Confusion gave way to understanding. He did know where they were, he’d seen this very spot from his window every day for the past two years, he’d just never been up here before. The old north tower had been barred at the base by king John when he’d built further fortifications with bartizans, making this edifice redundant as a watchtower and too costly to maintain during the war. It hadn’t been used in ages.

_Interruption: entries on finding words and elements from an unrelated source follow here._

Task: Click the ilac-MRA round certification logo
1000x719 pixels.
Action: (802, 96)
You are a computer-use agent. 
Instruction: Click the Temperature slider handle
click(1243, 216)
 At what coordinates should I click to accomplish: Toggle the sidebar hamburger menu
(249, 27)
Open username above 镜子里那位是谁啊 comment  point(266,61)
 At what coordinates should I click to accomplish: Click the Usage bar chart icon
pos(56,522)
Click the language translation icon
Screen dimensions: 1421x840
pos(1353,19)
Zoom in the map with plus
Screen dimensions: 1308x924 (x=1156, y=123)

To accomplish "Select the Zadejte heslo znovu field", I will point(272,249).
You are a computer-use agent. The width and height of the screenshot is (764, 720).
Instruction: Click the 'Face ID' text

In the cold air, a startling sight: a sky both above and below. Clouds drifted over stars, smoke drifted over a few lights from the castle and the town at their feet, the lamplighter’s tireless work dotting the important streets here and there… The moon floated above, round and full, the river beyond the town echoed its pearly shine. The enchanting view held Castiel for all of three heartbeats but then he was examining the solidity of the tower (not abysmal) and the height of the battlements protecting them from a deadly plunge (satisfactory.) Neither was the tower’s guette likely to drop a tile on their heads, though the wooden beams holding up the open construct’s roof looked fairly rotten. He’d have to tell Dean to get this taken down before it tumbled into the courtyard and onto someone’s head. Wait… was this place truly abandoned? The guette didn’t look used, but it protected a servant’s tick mattress covered in an old blanket, and one of the battlement crenelations sported a corked jug and two goblets.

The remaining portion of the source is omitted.